Frankly, it would be very efficient for me in landscaping and urban planning work as hatching is the primary means in autocad for defining paving finishes, material, landuses etc…saving me from the need to manually recreate all these surfaces again
Drawing1.zip (59.4 KB)
If you create a region using the boundary command (setting the object option to region), SketchUP will fill the boundary in with a face.
Granted, it’s not a total solution, but it is a workaround.
Thanks for the tip, can you convert a hatch to a region with a single command in autocad? I don’t create the autocad files… they are just received from other consultants, and they never use regions, only hatches…
Not directly, but you can cobble something together by…
a. Create a new layer to use for the new faces
b. Use the “HATCHGENERATEBOUNDARY” command to create polyline boundaries of your hatches.
c. Isolate the new layer with “LAYISO” and select the new polyines when in the REGION command.
Hope it helps.
edit - Use the “UNION” command to combine intersecting region outlines into a single larger area.
thanks but no… the vector hatch pattern in autocad is of no interest… it is just when a hatch is imported into (if it was possible) SU it converts the hatch to a face (or faces) and assigns the material a unique name (preferably the hatch name name from the source file)…
for example,
I receive 2d dwg master plans of entire suburbs (4km x 2km) with all the landuses hatched.
It would be a huge time saver if when imported into SU the hatches were converted to faces with the material identified… then all i need to do is edit the material (colour and name etc) to suit my needs , rather than have to tediously make faces, and then paint the faces the colour i need… imagine an entire neighborhood where every road, footpath, grass verge, water body, paved area, etc needs to be assigned a material… of course this also benefits downstream rendering of the model…
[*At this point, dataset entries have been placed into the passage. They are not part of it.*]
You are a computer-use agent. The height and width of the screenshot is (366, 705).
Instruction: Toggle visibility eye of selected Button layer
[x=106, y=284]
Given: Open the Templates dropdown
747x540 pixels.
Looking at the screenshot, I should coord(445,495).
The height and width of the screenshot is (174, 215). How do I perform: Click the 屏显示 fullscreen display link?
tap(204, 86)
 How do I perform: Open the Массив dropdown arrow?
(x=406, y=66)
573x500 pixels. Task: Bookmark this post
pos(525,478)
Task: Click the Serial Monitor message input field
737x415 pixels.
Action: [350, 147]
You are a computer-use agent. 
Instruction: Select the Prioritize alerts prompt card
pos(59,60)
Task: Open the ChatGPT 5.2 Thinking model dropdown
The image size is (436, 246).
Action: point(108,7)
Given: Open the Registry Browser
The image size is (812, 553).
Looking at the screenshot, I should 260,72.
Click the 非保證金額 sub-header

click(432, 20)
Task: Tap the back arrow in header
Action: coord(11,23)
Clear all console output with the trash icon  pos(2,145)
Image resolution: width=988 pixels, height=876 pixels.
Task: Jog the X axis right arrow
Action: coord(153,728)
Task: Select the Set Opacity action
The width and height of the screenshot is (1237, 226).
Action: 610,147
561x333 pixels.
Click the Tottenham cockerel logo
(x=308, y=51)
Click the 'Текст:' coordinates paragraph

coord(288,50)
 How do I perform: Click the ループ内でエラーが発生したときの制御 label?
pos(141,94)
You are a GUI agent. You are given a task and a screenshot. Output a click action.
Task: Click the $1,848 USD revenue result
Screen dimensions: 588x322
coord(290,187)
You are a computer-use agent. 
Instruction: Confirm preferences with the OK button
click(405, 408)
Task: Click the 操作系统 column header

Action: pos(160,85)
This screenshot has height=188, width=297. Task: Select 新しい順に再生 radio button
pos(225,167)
Thanks, I use Draftsight and will see if that workflow can work… my initial question was rather rhetorical, wondering why in hell SU’s dwg translator could not handle hatch imports as hatching is such a fundamental means of defining areas… I was hoping some of the SU experts might enlighten me as to why such is the case!
If you have access to AutoCad or know someone who does, in AutoCad, you can select the Hatch and use the Explode command. Then export it. Hope this helps.